The thought of Smith's being disheveled and mindlessly wandering alone through the streets of New York City at night is heartbreaking.

"It's the ultimate form of degradation and lack of dignity," Dan Gasby, Smith's husband and coauthor, told me Tuesday by phone. "It's messy. It's not fun. And it's personal. The person you are dealing with is doing things that are irrational."

He started noticing in 2013 that Smith was repeating herself and forgetting things. Her family didn't realize it then, but Smith was at the beginning of what would become a long descent down a tortuous path.

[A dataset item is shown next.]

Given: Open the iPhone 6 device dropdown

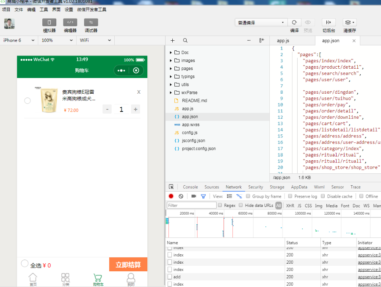Looking at the screenshot, I should pyautogui.click(x=19, y=40).
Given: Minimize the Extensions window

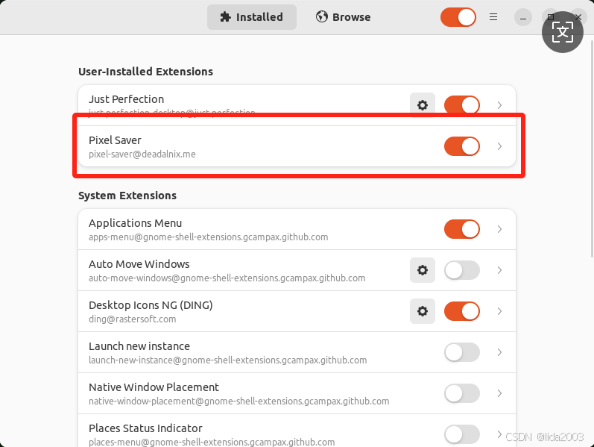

Alzheimer's is an insidious disease that afflicts roughly 5.3 million Americans. It robs sufferers of their cognitive abilities while simultaneously draining the lives and resources of caregivers. Nancy Reagan, whose husband reportedly suffered with it for at least a decade, once referred to it as "the long, long goodbye."

There were early signs that Smith was slipping, but Gasby didn't realize what they meant. He just knew that he and his wife were having more flare-ups than they'd ever had.

She would do things like leave his wallet on the top of her car and then drive off. Her once-pristine closet became a jumbled mess. Police brought a pajama-wearing Smith back to their hotel room in New Orleans once after she had been sleepwalking. And then, there was the time that Smith, a regular on NBC's Today cooking segments, froze while doing live TV.

"As I watched from the green room, I saw B. take her place at the food table and slip happily into conversation with cohosts Peter Alexander and Savannah Guthrie," Gasby writes. "Then it was as if B. stopped hearing what they were saying. One of them asked her a question. Instead of answering, she just kind of went blank. Ten seconds is an eternity on live television; B. stood there for longer than that.

"I stood up in that empty room, horrified as I looked at the screen. Memory lapses

- okay, sure. But B. was a pro. She knew the first rule of live television: fill the space. If you don't know the answer, say something else; they can't go back and ask it again. Tell them about how your mother made buffalo wings and boiled shrimp when you were a girl. Tell about how you just went to New Orleans and had chicken and shrimps (sic) there. But no - nothing. Just the deafening sound of television silence. Finally Savannah and Peter started talking to each other as B. nodded and smiled, and the spot concluded at last."

Shortly afterward, Smith got the crushing diagnosis: early-onset Alzheimer's. Only 5 percent of sufferers contract the disease before age 65 the way Smith did. Experts aren't sure why some people get it so much earlier than others, and say much more research is needed.

For Gasby, Before I Forget is a call to action particularly to African-Americans, who are two to three times more likely to contract the disease than whites, according to the African-American Network Against Alzheimer's. More blacks need to participate in clinical trials to help researchers determine why that is.

He concedes, though, that a cure most likely won't be found in time for his wife, who around the time of her diagnosis had been in talks to open a restaurant in Philadelphia. These days, the former lifestyle diva needs supervision even going to the bathroom at night. She still takes pleasure, though, in doing small things, such as walking their dog on the beach near their home in Sag Harbor.

"We're doing everything we can to keep her in a good place," Gasby said.